A machine learning algorithm to detect fungi
During the early phases of their design process, the researchers focused on developing and rigorously testing a machine learning algorithm specifically designed to detect fungal biomass in various soil samples. This involved a comprehensive approach to training the algorithm on a vast dataset, comprising several thousand meticulously captured photographs of fungi obtained from soils in South Central Texas.
To facilitate the practical application of their findings, the team integrated the algorithm into a user-friendly software platform designed for the efficient labelling and analysis of microscope images. This specialised software enables researchers and students alike to accurately identify and categorise different types of fungi observed in their samples.
Importantly, the software is compatible with a range of microscopes that offer total magnifications of 100x and 400x. These magnifications are standard in many widely available and affordable microscope models, making them accessible for use in various educational settings, such as school laboratories. By ensuring compatibility with off-the-shelf equipment, the researchers aim to democratise access to advanced fungal detection techniques, thereby facilitating further research and education in mycology and soil health.
“Our technique analyses a video of a soil sample, breaking this into images, and uses a neural network to identify and quantify fungi,” says Graves. “Our proof-of-concept can already detect fungal strands in diluted samples and estimate fungal biomass.”

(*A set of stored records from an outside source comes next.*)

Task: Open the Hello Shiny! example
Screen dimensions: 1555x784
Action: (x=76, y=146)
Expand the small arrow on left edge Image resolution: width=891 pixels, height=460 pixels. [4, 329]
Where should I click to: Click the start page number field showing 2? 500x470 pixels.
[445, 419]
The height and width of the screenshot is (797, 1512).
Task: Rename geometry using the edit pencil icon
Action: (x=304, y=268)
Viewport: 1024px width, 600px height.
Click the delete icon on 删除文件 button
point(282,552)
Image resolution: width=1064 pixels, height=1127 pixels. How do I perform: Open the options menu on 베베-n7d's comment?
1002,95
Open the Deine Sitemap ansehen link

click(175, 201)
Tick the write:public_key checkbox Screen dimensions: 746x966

The team is diligently working on integrating their innovative technique into a mobile robotic platform specifically designed for detecting fungi in soil environments. This advanced system will combine several critical functions: it will facilitate the efficient collection of soil samples, employ microphotography for detailed imaging of fungal structures, and conduct thorough analysis of the captured data—all within a single, compact device. The goal is to create a fully developed and operational device that can be easily deployed in various field settings. The team is optimistic about their timeline and aims to have this revolutionary device ready for comprehensive testing within the next two years.The team is currently working on integrating their technique into a mobile robotic platform designed to detect fungi in the soil. This system will merge sample collection, microphotography, and analysis into a single device. They aim to have a fully developed and deployable device ready for testing within the next two years.